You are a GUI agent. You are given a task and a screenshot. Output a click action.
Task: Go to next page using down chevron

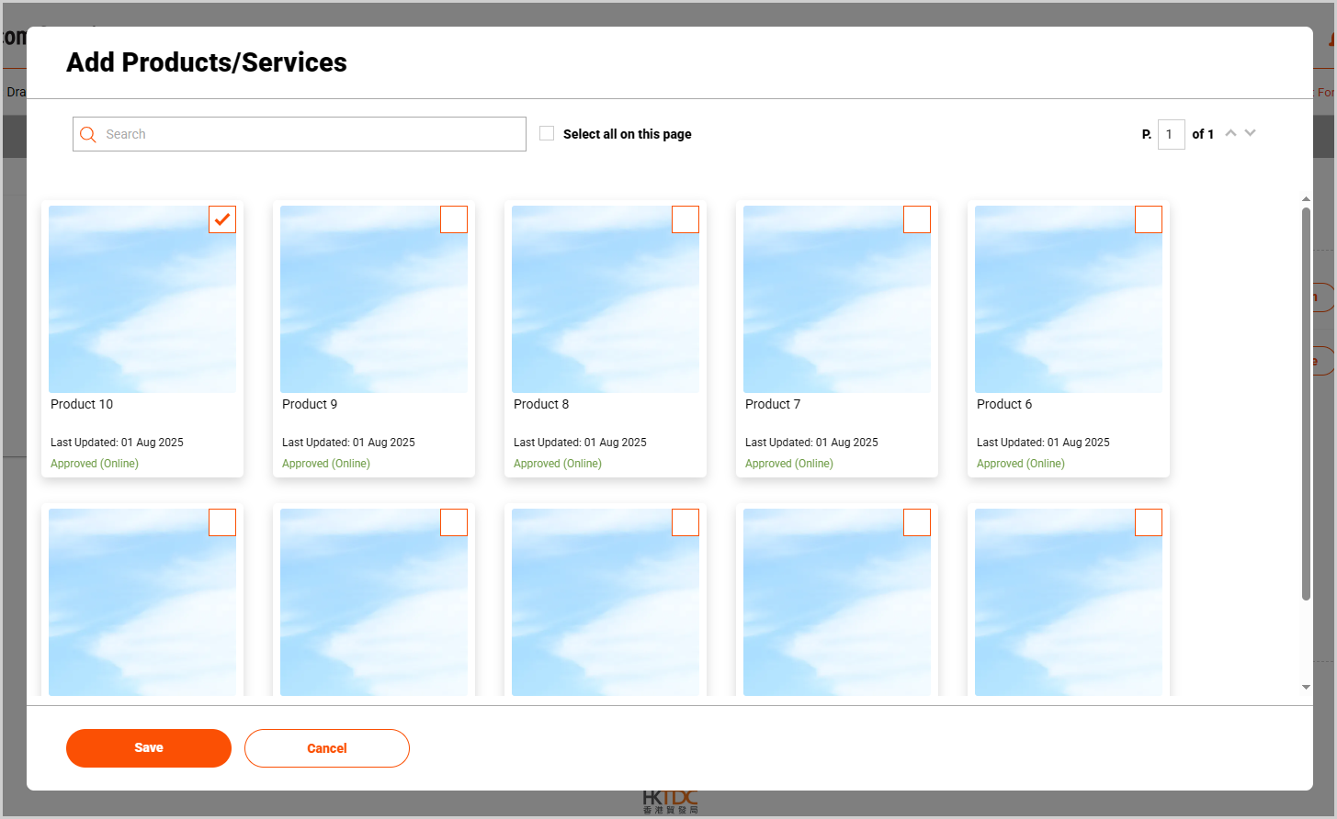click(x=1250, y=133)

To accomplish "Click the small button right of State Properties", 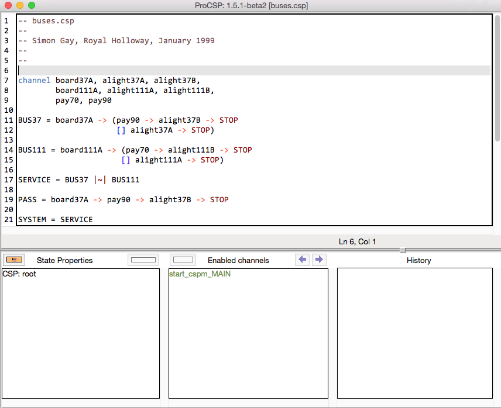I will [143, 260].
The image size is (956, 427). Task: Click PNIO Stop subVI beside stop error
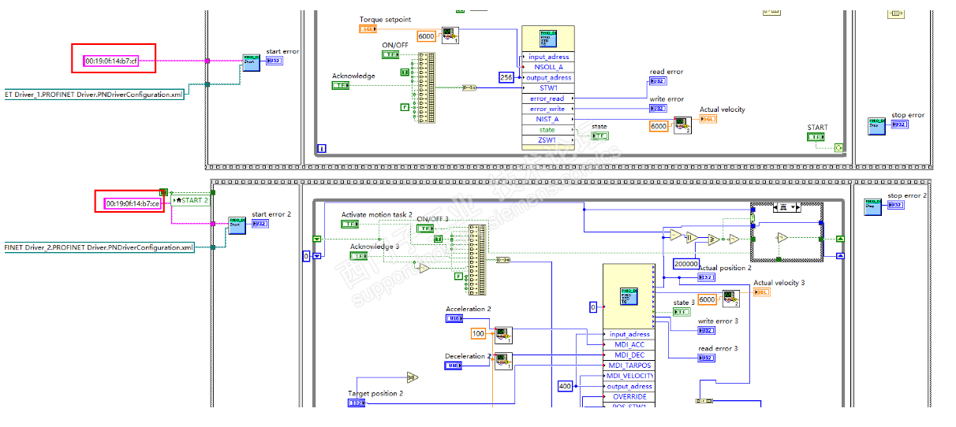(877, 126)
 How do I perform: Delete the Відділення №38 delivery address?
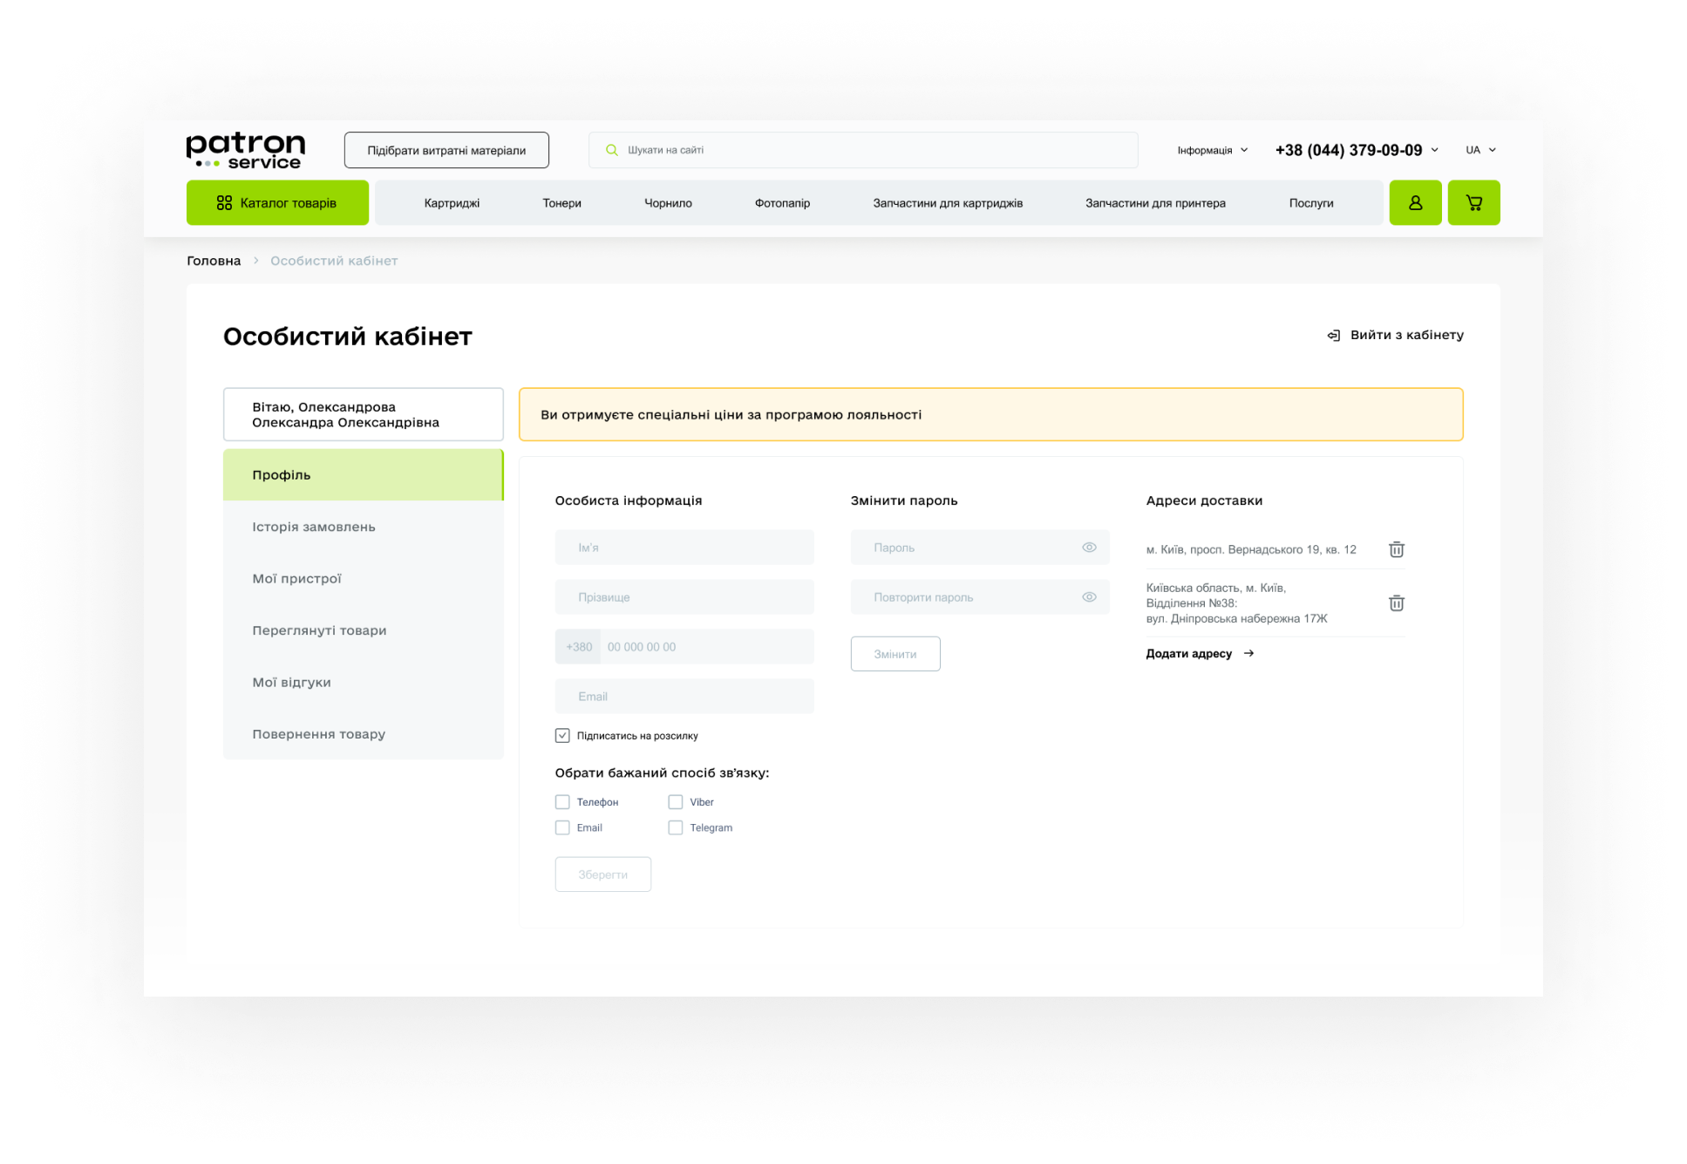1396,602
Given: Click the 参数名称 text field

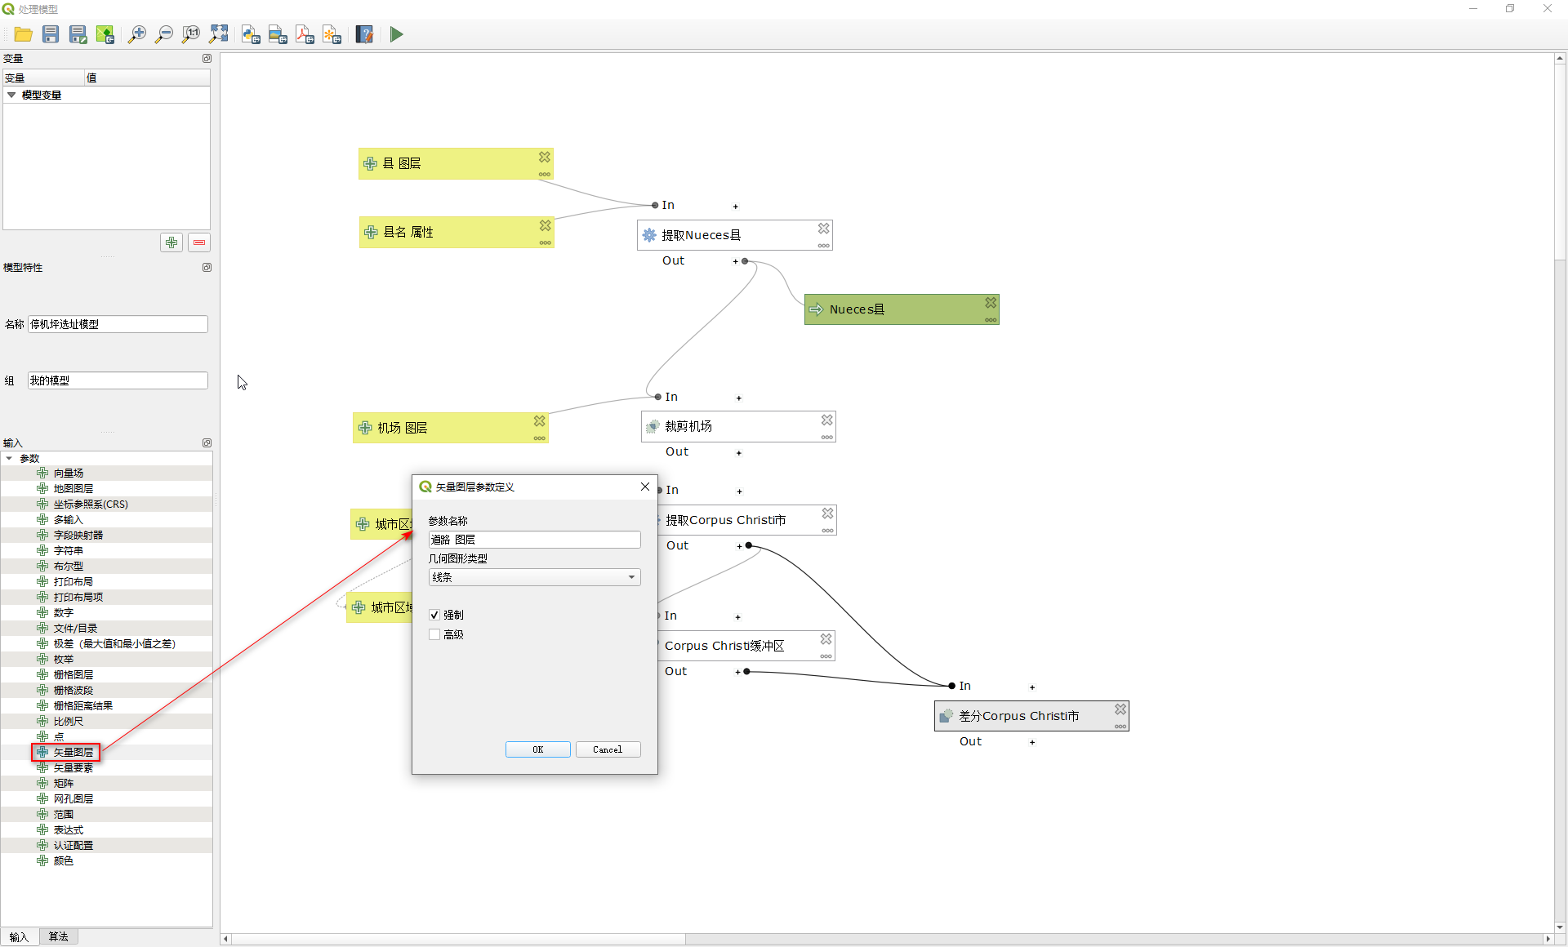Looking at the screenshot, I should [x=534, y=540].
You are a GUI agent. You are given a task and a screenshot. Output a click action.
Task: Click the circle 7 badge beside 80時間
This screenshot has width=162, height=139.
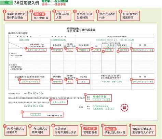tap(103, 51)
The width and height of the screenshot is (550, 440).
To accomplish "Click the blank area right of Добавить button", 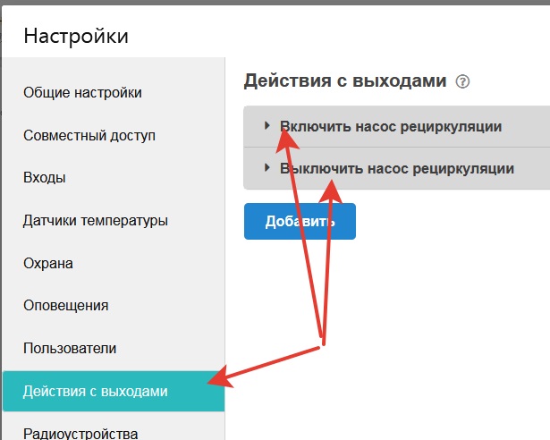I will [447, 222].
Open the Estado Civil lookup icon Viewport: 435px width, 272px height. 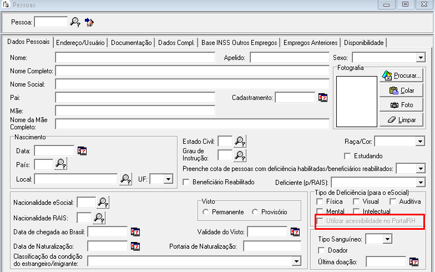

□ □ □ □ □ □ □

Task to carry out: Could you repeat, word for word, the lines of the records above between the line containing "How do I perform: Delete" and the line containing "tap(103, 51)", inclusive, omitting the pictures?

Task output:
 How do I perform: Delete the Відділення №38 delivery address?
1396,602
Given: Click the 参数名称 text field

Looking at the screenshot, I should [x=534, y=540].
You are a GUI agent. You are given a task and a screenshot. Output a click action.
Task: Click the circle 7 badge beside 80時間
This screenshot has width=162, height=139.
tap(103, 51)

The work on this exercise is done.